From 2015-2019, Kothari served as a director of Bombay Stock Exchange (BSE). During this time, he was actively engaged in many strategic decisions such as the public listing of BSE, the launch of India's first international exchange (INX), and the expansion of the mutual fund trading platform. In January 2021, Kothari rejoined the board of Velan Studios where he was a founding director from 2016-2019. Velan Studios is a technology and design company specializing in video gameplay experiences with products like Mario Kart Live. Kothari also serves on the boards of EIC, a provider of breakthrough technology for energy storage and gas compression, and Aveta Biomics, a head-and-neck cancer drug development firm.

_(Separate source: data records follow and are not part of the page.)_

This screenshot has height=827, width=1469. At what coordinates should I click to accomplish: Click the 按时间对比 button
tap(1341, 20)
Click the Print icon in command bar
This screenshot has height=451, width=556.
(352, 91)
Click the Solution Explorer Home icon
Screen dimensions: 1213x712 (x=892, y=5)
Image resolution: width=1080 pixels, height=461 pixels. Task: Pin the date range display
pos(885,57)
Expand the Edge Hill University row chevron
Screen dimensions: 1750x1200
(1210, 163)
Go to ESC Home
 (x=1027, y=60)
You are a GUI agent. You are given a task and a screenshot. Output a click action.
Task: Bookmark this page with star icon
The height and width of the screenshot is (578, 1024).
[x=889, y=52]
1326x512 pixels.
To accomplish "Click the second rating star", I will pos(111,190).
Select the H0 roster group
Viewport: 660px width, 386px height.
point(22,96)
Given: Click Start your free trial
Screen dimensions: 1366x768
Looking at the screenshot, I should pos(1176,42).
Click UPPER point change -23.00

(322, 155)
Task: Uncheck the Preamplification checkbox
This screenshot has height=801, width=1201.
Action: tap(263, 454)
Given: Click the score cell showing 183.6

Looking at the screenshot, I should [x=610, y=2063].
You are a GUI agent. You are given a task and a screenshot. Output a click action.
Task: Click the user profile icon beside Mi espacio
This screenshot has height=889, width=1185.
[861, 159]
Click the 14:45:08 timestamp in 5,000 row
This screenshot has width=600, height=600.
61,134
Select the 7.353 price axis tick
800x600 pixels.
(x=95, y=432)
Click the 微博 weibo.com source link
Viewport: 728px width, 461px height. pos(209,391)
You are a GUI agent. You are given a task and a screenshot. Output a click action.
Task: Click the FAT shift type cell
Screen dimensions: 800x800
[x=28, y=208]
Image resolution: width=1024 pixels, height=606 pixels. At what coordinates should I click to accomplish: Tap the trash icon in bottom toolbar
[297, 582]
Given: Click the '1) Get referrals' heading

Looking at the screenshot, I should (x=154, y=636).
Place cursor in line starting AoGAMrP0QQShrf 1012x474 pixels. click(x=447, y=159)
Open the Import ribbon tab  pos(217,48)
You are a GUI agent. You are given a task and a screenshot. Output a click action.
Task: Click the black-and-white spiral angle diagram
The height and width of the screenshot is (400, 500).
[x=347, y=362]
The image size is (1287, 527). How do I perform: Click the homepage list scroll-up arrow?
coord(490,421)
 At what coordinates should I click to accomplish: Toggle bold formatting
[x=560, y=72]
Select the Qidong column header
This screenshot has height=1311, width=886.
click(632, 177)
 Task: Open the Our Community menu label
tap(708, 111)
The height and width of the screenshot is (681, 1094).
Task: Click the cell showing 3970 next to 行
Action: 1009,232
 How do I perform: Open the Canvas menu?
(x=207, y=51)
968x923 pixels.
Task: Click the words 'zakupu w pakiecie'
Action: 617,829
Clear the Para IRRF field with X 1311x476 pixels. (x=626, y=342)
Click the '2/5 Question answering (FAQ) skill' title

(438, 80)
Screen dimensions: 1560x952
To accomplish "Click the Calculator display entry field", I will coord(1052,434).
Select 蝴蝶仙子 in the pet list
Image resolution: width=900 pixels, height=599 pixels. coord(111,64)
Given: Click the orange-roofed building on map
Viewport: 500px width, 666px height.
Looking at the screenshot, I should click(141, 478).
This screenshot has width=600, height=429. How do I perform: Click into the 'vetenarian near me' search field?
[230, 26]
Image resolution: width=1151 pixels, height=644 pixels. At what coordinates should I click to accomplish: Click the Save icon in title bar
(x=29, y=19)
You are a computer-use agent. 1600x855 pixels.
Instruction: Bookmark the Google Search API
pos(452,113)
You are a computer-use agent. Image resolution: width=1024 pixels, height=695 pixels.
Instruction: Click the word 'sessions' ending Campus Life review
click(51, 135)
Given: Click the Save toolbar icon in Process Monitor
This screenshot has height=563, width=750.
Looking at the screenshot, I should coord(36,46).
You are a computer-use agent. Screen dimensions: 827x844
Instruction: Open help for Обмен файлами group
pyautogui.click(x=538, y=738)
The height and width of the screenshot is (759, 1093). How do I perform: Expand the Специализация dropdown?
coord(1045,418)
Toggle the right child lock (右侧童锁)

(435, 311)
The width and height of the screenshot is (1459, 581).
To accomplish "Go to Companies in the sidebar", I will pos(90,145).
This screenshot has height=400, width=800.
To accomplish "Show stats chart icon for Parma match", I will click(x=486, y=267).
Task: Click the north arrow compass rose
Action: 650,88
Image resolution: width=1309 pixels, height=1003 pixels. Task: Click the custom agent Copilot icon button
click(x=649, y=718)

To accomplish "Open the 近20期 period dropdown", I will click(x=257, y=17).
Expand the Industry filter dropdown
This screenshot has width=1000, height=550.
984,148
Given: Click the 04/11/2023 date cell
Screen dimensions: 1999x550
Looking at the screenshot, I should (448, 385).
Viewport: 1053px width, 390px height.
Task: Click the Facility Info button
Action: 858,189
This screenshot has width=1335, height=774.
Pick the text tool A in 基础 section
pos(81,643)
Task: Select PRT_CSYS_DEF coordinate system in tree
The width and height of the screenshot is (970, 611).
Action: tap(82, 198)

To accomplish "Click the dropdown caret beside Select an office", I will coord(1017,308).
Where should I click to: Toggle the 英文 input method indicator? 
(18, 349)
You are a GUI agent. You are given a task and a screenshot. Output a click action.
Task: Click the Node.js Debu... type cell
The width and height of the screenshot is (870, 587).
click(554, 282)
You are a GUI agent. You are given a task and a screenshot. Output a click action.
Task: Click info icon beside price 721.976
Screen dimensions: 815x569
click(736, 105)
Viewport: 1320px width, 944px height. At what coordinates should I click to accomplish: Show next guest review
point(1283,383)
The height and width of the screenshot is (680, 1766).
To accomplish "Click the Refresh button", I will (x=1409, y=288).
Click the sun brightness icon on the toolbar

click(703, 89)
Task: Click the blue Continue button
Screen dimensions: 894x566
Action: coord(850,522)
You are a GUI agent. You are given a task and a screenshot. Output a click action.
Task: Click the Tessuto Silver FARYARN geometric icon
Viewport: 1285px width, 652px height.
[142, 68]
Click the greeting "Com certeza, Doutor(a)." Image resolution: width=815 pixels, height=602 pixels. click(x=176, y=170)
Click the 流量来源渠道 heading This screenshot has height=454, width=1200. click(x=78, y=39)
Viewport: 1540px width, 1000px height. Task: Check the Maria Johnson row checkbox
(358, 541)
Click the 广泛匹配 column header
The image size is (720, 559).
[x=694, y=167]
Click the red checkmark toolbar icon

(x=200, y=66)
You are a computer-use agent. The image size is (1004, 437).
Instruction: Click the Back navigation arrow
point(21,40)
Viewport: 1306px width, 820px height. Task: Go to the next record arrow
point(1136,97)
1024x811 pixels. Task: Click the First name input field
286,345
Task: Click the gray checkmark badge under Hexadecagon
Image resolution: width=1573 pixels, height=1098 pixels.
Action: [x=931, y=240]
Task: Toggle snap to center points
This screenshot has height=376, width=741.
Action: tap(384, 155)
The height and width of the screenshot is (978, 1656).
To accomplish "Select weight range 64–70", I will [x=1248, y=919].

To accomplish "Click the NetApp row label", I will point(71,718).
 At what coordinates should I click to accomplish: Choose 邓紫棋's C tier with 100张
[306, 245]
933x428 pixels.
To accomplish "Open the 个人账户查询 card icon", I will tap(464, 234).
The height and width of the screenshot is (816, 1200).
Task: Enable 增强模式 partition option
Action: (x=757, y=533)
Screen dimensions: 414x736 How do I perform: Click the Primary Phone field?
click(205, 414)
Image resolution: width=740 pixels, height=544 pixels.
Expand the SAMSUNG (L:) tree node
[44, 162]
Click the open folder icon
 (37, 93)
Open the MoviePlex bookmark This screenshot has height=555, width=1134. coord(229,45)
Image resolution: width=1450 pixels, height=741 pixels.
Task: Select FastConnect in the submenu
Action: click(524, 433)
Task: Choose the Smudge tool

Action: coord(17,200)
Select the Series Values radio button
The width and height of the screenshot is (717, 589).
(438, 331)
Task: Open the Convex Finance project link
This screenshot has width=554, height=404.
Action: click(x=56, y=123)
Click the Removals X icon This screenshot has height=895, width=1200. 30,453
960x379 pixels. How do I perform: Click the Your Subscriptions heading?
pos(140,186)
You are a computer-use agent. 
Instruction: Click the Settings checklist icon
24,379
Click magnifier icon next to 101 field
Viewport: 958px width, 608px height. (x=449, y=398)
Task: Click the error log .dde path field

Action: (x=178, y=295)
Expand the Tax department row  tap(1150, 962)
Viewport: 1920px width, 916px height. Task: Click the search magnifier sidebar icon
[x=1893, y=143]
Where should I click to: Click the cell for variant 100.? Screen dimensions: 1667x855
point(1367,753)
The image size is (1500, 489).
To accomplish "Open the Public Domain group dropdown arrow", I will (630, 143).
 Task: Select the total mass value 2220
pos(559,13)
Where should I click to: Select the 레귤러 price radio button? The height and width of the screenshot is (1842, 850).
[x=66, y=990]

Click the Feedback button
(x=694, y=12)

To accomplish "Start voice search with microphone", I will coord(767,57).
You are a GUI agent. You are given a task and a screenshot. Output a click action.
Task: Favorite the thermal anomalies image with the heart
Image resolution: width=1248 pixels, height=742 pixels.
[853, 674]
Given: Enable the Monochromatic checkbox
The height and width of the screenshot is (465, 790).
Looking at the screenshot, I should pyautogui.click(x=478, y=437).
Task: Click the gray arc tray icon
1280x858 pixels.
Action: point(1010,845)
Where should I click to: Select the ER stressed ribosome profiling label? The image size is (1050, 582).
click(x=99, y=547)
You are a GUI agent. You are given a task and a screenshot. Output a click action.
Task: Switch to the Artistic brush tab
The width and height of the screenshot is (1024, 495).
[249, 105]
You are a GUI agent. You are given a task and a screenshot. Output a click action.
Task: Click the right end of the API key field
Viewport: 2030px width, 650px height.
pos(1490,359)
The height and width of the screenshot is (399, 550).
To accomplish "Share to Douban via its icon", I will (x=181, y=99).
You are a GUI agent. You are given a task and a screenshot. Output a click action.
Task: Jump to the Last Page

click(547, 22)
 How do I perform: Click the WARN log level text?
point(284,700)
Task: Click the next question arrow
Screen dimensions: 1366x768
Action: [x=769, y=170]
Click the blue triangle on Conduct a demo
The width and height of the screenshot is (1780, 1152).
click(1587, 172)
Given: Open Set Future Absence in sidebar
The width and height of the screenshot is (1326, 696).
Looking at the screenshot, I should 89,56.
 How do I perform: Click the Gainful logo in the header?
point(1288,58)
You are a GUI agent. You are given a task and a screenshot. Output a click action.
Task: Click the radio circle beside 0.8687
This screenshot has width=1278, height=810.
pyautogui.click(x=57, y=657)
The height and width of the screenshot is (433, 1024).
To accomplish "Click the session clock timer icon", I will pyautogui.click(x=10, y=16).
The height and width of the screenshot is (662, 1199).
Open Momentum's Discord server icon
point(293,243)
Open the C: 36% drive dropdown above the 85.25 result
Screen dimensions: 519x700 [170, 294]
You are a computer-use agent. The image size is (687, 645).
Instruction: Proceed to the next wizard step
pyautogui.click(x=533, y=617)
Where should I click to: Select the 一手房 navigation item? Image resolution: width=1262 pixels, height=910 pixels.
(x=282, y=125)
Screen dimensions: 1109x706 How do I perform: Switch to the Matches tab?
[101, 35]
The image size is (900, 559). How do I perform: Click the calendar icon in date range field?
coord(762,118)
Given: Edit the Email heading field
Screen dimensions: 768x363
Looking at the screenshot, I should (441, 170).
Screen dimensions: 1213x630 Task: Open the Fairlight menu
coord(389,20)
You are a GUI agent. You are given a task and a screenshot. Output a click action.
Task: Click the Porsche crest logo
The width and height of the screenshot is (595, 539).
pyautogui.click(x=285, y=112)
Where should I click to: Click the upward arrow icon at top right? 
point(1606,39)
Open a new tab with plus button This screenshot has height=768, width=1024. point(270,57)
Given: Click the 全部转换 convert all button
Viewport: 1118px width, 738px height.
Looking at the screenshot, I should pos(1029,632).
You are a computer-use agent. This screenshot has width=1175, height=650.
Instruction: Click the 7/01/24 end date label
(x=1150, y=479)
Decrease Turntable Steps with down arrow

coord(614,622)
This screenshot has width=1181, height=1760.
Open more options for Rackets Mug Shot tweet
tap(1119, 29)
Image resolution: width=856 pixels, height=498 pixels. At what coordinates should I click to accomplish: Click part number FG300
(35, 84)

Throughout his career, Kothari has consulted extensively on valuation and reporting, risk management, auditing, and management compensation with many large corporations, including leading US and international banks, the U.S. Department of Justice, Goldman Sachs, Australian television broadcast corporations, US steel companies, E&Y, KPMG, and PwC. He is an expert on economic policy issues and has written numerous opinion-page editorials in The Wall Street Journal, The Economic Times, The Hindu Business Line, etc.

Professor Kothari is a recipient of numerous awards for his scholarship, including India's Padma Shri award in 2020, Honorary Doctorates from London Business School in 2019, University of Cyprus in 2016, and University of Technology, Sydney, in 2013, and American Accounting Association's Distinguished Contributions to the Accounting Literature award in 2019.

He earned his B.E. in Chemical Engineering from the Birla Institute of Technology and Science, Pilani, his M.B.A. from the Indian Institute of Management Ahmedabad, and his Ph.D. from the University of Iowa.